:: Set exercise A ::
In the Lojban mailing-list excerpt below, how does the reply describe the use of "jo'a" and its relation to "na'i"? Answer in one to three sentences.
:: Set exercise B ::
Translate into Spanish this sentence from the Lojban mailing-list excerpt below: "jo'a is the direct opposite of na'i -- used to indicate that a construct or presupposition, while unusual, is in fact correct."
:: Set exercise C ::
Extend the Lojban mailing-list exchange about "jo'a" and "na'i" below, starting after its final sentence.

:: Excerpt ::
══════

On Sat, Aug 6, 2011 at 9:43 PM, Jed
<three65daysaweek@yahoo.com> wrote:
"na'i" and "jo'a" are officially defined as "metalinguistic no" and
"metalinguistic yes," respectively. I can understand "na'i" being used
in philosophical discussions, or when one simply doesn't feel like
answering the question they have been asked. However, does this mean
that "jo'a" has even less actual meaning, and means nothing concrete
beyond "yes, I heard you, maybe I'll answer, maybe I won't"?
HAS NOT RTFM :)
http://dag.github.com/cll/15/10/
jo'a is the direct opposite of na'i -- used to indicate that a construct or presupposition, while unusual, is in fact correct.

══════

:: Stored data ::
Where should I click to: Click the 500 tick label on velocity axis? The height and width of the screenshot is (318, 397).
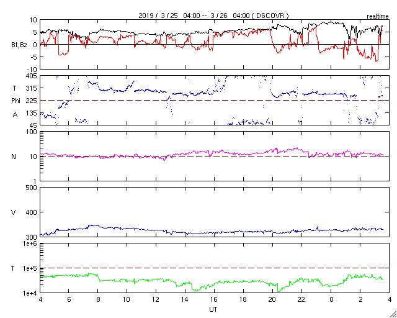pyautogui.click(x=32, y=188)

══════

:: Exercise output A ::
The reply says "jo'a" is the direct opposite of "na'i." It marks a construct or presupposition as correct even though it is unusual.

:: Exercise output B ::
jo'a es el opuesto directo de na'i: se usa para indicar que una construcción o presuposición, aunque inusual, es de hecho correcta.

:: Exercise output C ::
As for it's use -- well... this is what comes to mind:
"jo'a"
"na'i"
"jo'a"
"na'i"
"ba'e jo'a"
"ba'e na'i"
"ba'e jo'a"
"ba'e na'i"
"ba'e jo'asai"
"ba'e na'isai"
(if you haven't guessed, this is the classic playground argument 'IS!' 'IS NOT!!' 'IS TOO!' 'IS NOT!'.)
More seriously, some of the Lojban I wrote in IRC would benefit from jo'a flagging. for instance, I wrote something meaning
"I am orange in a way that has sent-ness (compelled by a small fruit [the sent-ness, that is])"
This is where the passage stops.